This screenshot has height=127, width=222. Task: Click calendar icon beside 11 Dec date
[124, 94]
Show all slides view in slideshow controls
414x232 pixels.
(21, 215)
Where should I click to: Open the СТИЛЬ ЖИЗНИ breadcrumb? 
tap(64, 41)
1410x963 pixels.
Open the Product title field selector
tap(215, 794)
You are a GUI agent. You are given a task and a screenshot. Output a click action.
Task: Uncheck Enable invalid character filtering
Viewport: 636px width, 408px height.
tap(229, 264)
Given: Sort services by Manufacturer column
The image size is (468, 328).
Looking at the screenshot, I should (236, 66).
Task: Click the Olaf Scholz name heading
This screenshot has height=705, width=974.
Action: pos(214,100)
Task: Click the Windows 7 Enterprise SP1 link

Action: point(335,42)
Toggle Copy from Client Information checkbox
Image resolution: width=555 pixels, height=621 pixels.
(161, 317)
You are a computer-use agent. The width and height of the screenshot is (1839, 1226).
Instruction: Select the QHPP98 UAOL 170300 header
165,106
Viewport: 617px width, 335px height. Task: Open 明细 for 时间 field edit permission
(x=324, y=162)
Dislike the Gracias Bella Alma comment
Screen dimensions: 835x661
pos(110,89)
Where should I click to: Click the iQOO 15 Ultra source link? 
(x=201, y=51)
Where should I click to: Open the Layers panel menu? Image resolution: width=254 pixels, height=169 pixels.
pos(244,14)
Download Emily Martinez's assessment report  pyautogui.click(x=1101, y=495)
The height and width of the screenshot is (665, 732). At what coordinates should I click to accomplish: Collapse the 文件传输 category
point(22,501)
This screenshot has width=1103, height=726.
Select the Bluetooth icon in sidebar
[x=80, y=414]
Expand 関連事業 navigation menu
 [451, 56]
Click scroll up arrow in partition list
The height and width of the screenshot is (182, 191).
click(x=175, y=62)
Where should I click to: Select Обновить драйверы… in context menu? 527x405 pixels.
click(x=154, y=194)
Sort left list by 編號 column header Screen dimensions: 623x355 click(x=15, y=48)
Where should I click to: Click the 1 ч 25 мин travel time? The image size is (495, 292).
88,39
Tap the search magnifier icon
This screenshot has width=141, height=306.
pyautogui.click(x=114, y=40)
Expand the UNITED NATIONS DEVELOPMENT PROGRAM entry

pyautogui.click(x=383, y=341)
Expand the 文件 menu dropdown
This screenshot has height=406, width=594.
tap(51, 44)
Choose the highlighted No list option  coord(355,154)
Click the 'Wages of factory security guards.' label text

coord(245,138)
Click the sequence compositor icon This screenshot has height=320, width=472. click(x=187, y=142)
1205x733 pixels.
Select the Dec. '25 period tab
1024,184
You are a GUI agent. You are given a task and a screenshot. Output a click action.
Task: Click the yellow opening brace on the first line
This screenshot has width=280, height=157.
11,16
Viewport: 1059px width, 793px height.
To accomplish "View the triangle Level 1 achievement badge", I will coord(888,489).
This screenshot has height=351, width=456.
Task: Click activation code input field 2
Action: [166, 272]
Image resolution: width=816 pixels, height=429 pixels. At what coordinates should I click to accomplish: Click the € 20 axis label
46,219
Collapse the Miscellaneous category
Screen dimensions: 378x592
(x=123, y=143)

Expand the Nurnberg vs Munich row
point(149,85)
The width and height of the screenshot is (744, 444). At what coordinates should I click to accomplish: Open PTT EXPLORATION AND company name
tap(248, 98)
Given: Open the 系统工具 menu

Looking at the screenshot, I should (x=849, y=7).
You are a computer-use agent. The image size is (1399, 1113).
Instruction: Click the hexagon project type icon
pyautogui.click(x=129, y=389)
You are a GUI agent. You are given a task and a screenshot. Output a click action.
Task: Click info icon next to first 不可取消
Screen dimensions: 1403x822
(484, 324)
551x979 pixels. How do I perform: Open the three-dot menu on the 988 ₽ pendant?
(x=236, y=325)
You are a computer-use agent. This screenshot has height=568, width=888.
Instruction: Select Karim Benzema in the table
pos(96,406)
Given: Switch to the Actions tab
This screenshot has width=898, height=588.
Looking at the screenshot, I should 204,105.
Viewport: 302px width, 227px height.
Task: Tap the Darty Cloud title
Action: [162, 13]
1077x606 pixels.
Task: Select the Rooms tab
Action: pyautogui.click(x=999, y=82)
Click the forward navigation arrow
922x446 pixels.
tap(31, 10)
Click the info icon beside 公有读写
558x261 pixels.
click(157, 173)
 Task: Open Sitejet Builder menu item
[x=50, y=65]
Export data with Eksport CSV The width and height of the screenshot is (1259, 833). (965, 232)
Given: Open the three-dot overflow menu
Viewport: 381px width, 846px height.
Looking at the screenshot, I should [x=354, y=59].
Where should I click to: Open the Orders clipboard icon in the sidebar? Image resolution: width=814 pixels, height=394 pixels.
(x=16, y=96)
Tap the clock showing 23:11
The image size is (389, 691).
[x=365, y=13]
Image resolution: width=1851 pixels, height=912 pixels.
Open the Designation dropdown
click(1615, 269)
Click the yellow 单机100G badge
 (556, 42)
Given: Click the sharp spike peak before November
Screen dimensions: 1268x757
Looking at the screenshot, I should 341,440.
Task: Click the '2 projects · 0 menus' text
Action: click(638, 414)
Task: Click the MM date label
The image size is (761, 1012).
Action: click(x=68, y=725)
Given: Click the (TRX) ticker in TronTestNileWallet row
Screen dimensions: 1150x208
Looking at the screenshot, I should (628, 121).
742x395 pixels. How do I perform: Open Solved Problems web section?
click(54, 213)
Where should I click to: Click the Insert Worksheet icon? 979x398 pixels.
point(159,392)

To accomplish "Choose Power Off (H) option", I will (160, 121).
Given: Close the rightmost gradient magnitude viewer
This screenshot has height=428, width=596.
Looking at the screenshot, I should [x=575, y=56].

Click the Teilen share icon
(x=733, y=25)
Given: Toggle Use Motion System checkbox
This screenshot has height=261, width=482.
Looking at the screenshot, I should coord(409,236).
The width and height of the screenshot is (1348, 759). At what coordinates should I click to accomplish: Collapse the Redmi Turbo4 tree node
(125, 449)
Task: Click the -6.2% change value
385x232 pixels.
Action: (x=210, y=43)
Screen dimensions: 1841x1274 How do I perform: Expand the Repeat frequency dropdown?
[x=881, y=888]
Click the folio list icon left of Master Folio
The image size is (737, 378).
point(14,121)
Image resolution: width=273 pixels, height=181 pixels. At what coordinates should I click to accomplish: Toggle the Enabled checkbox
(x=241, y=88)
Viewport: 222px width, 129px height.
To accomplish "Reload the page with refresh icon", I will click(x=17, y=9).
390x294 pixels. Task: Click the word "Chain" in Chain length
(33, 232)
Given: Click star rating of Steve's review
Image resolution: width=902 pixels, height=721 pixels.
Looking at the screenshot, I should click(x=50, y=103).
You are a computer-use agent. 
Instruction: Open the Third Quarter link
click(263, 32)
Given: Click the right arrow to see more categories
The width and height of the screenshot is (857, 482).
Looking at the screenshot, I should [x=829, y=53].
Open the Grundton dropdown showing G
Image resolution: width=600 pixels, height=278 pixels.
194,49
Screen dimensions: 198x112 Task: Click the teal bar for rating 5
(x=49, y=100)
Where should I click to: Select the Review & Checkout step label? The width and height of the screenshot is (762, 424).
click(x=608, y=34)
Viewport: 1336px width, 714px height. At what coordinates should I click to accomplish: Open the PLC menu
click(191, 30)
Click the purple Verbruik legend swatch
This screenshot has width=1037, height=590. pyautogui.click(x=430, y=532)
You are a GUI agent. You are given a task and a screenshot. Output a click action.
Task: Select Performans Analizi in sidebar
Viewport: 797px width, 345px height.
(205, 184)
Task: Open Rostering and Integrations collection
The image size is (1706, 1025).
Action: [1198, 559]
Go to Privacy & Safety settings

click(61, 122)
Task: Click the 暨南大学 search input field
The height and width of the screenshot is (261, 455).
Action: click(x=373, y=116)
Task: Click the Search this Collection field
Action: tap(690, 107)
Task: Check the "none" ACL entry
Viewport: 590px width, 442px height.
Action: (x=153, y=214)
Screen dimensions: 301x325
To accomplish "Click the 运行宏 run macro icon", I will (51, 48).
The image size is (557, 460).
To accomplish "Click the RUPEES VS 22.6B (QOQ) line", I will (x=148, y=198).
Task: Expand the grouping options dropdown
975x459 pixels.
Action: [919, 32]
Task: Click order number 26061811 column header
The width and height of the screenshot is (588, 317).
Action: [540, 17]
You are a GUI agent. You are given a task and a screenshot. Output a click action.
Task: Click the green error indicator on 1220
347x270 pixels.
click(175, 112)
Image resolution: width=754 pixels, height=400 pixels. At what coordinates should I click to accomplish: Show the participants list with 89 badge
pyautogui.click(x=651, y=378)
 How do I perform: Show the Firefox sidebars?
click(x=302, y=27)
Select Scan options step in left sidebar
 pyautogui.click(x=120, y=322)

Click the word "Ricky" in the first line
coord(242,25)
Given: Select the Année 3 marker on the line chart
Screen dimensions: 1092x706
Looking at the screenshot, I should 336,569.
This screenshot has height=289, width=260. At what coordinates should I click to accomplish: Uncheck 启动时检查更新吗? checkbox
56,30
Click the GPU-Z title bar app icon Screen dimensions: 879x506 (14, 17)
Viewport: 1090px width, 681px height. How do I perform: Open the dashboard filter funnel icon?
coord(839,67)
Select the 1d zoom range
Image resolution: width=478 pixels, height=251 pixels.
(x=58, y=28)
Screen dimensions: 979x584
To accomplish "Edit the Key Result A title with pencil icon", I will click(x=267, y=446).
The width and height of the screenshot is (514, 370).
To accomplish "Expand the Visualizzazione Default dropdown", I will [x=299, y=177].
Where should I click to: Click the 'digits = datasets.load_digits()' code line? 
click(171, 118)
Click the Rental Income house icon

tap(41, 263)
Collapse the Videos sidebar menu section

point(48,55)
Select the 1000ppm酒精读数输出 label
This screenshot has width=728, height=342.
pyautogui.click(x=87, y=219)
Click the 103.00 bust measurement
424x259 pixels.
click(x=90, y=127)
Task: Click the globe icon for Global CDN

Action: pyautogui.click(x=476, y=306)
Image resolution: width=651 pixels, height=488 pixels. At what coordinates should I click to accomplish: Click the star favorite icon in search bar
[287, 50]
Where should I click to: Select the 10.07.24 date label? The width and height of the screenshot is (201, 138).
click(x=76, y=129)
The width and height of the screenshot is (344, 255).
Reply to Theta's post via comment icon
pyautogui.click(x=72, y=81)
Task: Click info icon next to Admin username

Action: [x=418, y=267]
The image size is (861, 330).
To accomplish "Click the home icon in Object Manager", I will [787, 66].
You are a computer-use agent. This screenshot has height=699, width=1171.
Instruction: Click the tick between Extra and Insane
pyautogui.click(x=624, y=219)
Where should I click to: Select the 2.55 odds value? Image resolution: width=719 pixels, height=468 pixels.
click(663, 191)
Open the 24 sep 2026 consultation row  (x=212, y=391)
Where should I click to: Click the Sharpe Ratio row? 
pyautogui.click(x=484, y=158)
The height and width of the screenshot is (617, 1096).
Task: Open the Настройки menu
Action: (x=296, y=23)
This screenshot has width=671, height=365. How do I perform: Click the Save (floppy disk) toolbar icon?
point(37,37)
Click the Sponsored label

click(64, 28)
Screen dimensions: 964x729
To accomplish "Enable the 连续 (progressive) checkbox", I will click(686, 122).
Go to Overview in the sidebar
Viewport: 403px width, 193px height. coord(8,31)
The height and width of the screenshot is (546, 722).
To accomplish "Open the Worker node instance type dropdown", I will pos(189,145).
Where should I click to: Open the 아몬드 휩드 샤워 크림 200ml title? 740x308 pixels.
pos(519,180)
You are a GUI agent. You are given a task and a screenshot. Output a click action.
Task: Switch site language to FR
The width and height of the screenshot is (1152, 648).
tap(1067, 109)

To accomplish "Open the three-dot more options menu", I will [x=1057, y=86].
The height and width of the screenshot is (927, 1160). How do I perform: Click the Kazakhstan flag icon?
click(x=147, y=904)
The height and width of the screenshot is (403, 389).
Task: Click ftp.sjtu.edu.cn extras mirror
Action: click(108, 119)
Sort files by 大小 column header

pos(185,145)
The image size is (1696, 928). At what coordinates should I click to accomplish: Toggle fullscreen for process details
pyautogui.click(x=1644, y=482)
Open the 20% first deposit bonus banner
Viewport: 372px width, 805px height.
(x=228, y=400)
::::::::::
* Problem: When a line in the material above includes the word "Switch", copy that line.

* Solution below:
Given: Switch to the Actions tab
Task: Switch site language to FR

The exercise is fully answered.